>> START ENTRIES SUPPLIED
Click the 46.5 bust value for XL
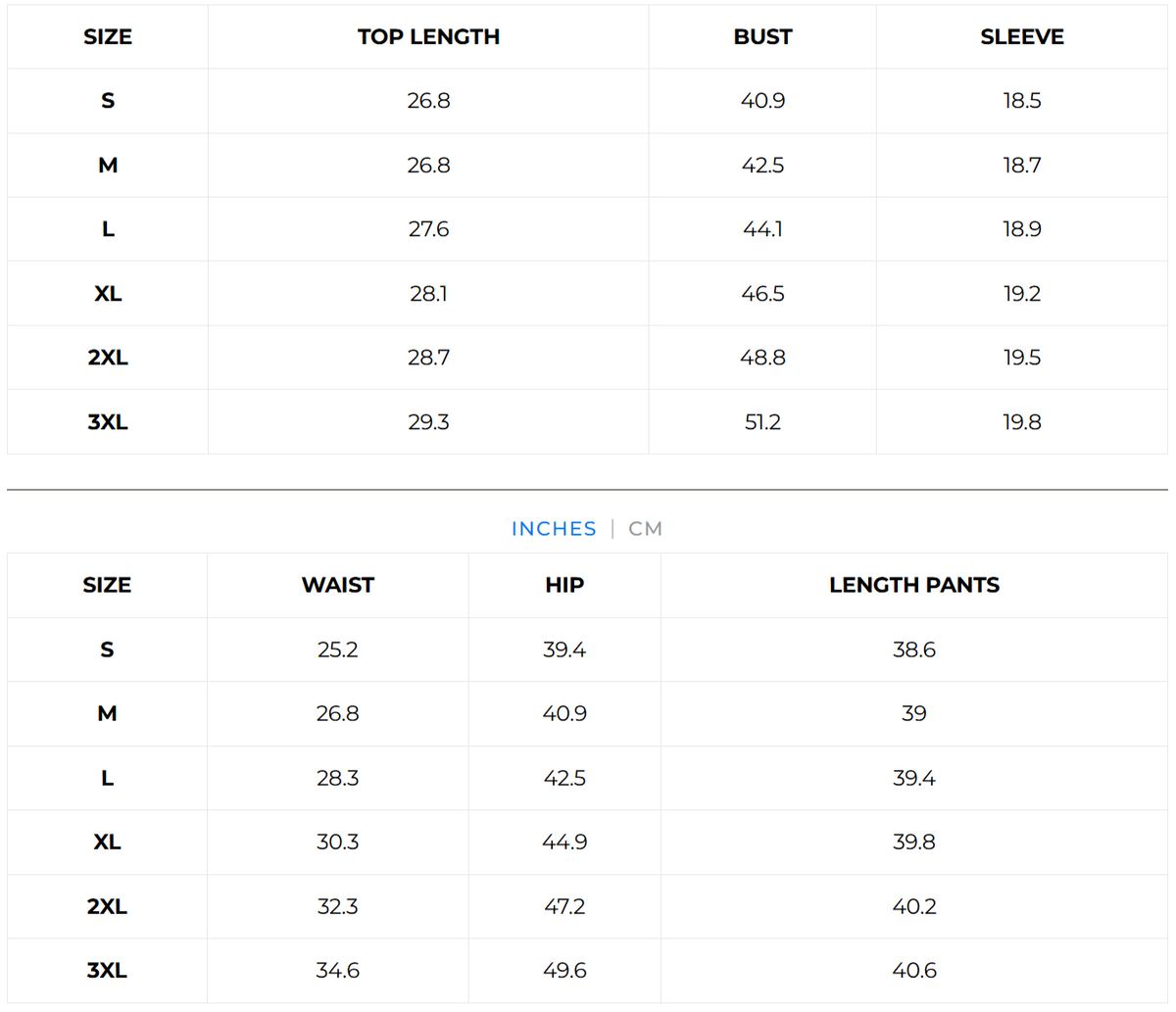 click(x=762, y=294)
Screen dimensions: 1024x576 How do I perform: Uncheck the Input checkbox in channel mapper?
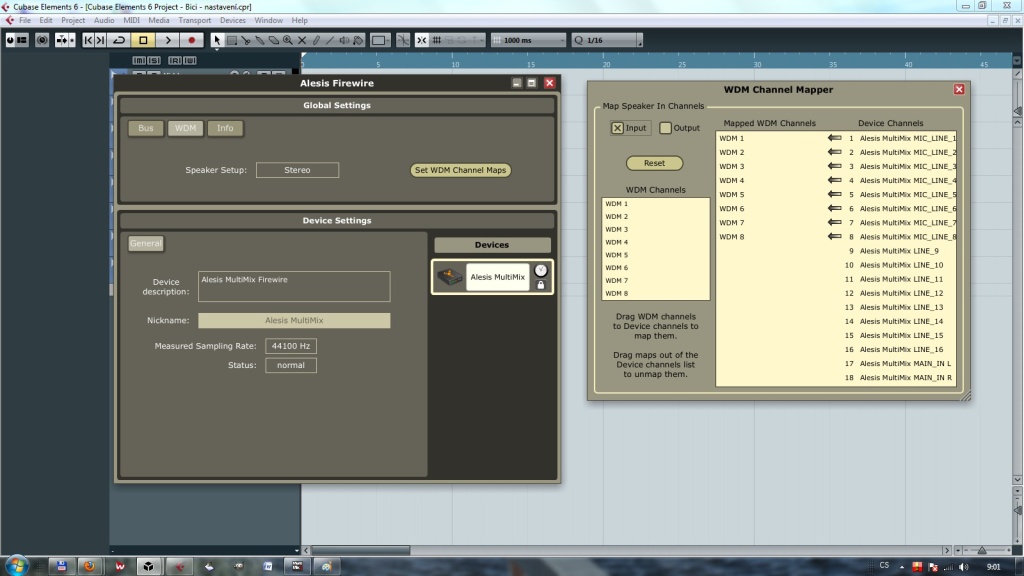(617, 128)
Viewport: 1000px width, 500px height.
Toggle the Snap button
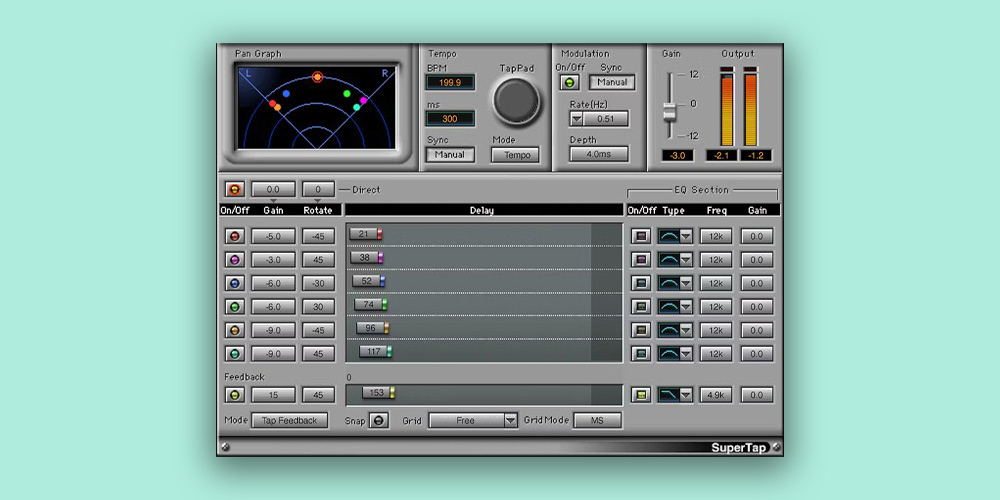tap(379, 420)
>> END ENTRIES SUPPLIED
>> START ENTRIES SUPPLIED
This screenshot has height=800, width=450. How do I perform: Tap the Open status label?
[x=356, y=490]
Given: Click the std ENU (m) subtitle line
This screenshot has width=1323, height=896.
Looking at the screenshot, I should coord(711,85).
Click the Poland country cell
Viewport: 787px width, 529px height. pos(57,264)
>> END ENTRIES SUPPLIED
>> START ENTRIES SUPPLIED
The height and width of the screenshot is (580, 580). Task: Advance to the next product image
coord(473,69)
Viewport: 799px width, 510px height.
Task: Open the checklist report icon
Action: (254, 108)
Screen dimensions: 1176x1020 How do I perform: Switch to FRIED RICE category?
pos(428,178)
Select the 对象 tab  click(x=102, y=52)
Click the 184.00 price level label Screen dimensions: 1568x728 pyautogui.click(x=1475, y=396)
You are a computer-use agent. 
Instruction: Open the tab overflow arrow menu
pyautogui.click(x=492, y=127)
>> END ENTRIES SUPPLIED
Copy out the records word for word, from the line holding "Click the 46.5 bust value for XL" through the line holding "tap(379, 420)", including both of those lines. Leave out the pictures.

Click the 46.5 bust value for XL
 click(x=762, y=294)
Screen dimensions: 1024x576 How do I perform: Uncheck the Input checkbox in channel mapper?
(617, 128)
Viewport: 1000px width, 500px height.
Toggle the Snap button
tap(379, 420)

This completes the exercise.